((
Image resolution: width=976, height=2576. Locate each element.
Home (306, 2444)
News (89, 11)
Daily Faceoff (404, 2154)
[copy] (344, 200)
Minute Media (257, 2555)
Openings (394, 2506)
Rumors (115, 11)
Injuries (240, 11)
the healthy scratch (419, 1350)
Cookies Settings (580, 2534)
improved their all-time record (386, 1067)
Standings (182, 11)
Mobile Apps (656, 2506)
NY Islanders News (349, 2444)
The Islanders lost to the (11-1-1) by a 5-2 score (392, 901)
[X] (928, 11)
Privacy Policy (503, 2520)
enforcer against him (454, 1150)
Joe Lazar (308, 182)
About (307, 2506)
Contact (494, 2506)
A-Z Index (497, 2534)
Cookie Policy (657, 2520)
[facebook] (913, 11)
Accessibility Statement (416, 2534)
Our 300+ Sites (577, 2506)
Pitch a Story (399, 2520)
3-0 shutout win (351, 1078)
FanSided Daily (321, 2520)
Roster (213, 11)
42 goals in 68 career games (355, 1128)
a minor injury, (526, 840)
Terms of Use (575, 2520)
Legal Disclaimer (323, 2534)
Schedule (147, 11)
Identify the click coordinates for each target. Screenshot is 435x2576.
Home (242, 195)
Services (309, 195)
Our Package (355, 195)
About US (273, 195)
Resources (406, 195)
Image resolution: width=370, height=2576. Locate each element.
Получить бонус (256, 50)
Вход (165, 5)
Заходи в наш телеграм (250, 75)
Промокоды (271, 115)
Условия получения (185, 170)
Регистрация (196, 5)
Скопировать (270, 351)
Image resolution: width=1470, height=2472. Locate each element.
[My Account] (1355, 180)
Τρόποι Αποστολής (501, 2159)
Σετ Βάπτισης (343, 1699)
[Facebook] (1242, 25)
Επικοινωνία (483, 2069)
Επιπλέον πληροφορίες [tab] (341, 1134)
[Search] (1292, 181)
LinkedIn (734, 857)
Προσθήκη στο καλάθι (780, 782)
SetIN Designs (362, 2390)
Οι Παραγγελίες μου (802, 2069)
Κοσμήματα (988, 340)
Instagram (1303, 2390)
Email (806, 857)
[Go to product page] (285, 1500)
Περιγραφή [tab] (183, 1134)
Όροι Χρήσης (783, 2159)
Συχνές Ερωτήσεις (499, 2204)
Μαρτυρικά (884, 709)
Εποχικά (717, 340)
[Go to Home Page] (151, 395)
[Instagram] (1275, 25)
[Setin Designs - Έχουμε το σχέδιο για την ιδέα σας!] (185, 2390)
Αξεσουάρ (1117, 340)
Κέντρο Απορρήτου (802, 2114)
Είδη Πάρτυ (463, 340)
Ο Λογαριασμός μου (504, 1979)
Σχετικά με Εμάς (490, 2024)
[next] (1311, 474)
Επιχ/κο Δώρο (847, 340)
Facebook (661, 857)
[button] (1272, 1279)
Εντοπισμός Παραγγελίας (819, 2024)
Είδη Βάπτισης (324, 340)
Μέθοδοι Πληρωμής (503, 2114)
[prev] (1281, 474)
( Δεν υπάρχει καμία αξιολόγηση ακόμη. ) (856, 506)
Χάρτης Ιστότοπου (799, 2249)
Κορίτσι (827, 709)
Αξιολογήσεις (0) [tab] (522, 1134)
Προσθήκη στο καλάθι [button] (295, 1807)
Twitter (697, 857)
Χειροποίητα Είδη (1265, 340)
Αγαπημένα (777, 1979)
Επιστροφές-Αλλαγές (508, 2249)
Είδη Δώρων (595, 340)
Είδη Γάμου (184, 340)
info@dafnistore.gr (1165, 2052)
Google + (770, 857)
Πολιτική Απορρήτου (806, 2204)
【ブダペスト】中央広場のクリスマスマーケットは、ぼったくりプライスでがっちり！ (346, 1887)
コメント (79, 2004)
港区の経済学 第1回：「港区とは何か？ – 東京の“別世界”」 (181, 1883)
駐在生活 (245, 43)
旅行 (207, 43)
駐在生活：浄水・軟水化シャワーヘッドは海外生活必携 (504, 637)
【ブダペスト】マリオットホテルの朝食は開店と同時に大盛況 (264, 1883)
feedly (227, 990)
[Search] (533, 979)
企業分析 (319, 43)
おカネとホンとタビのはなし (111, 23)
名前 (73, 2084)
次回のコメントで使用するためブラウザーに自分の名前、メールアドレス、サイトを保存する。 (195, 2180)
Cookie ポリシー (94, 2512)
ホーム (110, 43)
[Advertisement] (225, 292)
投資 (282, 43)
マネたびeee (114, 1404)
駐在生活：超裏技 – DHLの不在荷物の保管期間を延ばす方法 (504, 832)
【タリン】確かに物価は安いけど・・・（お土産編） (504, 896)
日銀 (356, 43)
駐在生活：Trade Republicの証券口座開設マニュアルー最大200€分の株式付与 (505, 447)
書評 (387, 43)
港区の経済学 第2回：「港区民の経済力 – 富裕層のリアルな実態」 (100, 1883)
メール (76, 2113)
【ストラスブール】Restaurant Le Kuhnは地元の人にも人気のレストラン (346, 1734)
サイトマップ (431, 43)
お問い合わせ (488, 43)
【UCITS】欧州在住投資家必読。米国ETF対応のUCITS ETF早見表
))
§ What this task involves: Could you transcribe the entries above word for word, from the line with "Identify the click" down to the line with "Σχετικά με Εμάς (490, 2024)", keeping both?

§ Expected output:
Identify the click coordinates for each target. Screenshot is 435x2576.
Home (242, 195)
Services (309, 195)
Our Package (355, 195)
About US (273, 195)
Resources (406, 195)
Image resolution: width=370, height=2576. Locate each element.
Получить бонус (256, 50)
Вход (165, 5)
Заходи в наш телеграм (250, 75)
Промокоды (271, 115)
Условия получения (185, 170)
Регистрация (196, 5)
Скопировать (270, 351)
Image resolution: width=1470, height=2472. Locate each element.
[My Account] (1355, 180)
Τρόποι Αποστολής (501, 2159)
Σετ Βάπτισης (343, 1699)
[Facebook] (1242, 25)
Επικοινωνία (483, 2069)
Επιπλέον πληροφορίες [tab] (341, 1134)
[Search] (1292, 181)
LinkedIn (734, 857)
Προσθήκη στο καλάθι (780, 782)
SetIN Designs (362, 2390)
Οι Παραγγελίες μου (802, 2069)
Κοσμήματα (988, 340)
Instagram (1303, 2390)
Email (806, 857)
[Go to product page] (285, 1500)
Περιγραφή [tab] (183, 1134)
Όροι Χρήσης (783, 2159)
Συχνές Ερωτήσεις (499, 2204)
Μαρτυρικά (884, 709)
Εποχικά (717, 340)
[Go to Home Page] (151, 395)
[Instagram] (1275, 25)
[Setin Designs - Έχουμε το σχέδιο για την ιδέα σας!] (185, 2390)
Αξεσουάρ (1117, 340)
Κέντρο Απορρήτου (802, 2114)
Είδη Πάρτυ (463, 340)
Ο Λογαριασμός μου (504, 1979)
Σχετικά με Εμάς (490, 2024)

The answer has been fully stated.